Не спится. Тихо выбираюсь из-под одеяла, натягиваю джинсы и блузку – хорошо, сообразила вчера оставить их у себя, не отдала в камеру хранения – и выхожу на улицу. Все еще спят, только повара гремят на кухне посудой.
После вчерашнего случая многие в Доме не могли уснуть до глубокой ночи. Мы с Ани стирали, потом сушили утюгом белье и разговорились. Я рассказала ей в общих словах о Жоре. По-моему, Ани неплохая девушка. Она учится в университете и предложила мне свою помощь. Сказала, если у меня есть желание готовиться к экзаменам, то она поднатаскает меня. Ани держится молодцом, не разбазаривает время. Организовала что-то наподобие курсов польского языка. Многие ходят на занятия с удовольствием, чтобы потом, когда кончится их заточение, вешать всем лапшу на уши, что все это время они были в Польше.
Разговор с Ани несколько утешил меня. Оказывается, в первое время и она тоже отчаивалась, а теперь так привыкла, что чувствует себя здесь как на курорте… А здесь и действительно как на курорте – горы и лес. Когда-то Дом этот был базой отдыха.
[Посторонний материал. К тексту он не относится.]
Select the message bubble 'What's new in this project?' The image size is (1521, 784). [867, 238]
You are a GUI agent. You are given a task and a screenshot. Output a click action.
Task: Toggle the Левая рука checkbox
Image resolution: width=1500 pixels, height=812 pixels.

Прямо за железнодорожной насыпью – село. Не знаю почему, но меня постоянно преследует мысль, что стальные шпалы, поблескивающие в лучах солнца, похожи на ножницы, отрезавшие нас от мира. По ту сторону насыпи, в селе, живут н о р м а л ь н ы е люди, а по эту – мы, н е з а к о н н ы е. И странно, как ни стараюсь сейчас, сегодня, внушить себе, что я не имею ничего общего с теми, кто находится здесь, вдруг понимаю, что я – за них и солидарна с ними. Это произошло, наверное, потому, что после разговора с Ани я вдруг поняла: здесь далеко не все такие, какими я представляла их себе.
Неподалеку от нашего Дома находится карьер. Внизу, в котловане, работает экскаватор – нагружает щебенку в самосвал. Спускаюсь к карьеру по тропинке и усаживаюсь над рвом. От рокота машин и скрежета экскаватора мне вдруг становится и хорошо, и грустно. Так и кажется, что вот-вот появится на своем самосвале Жора.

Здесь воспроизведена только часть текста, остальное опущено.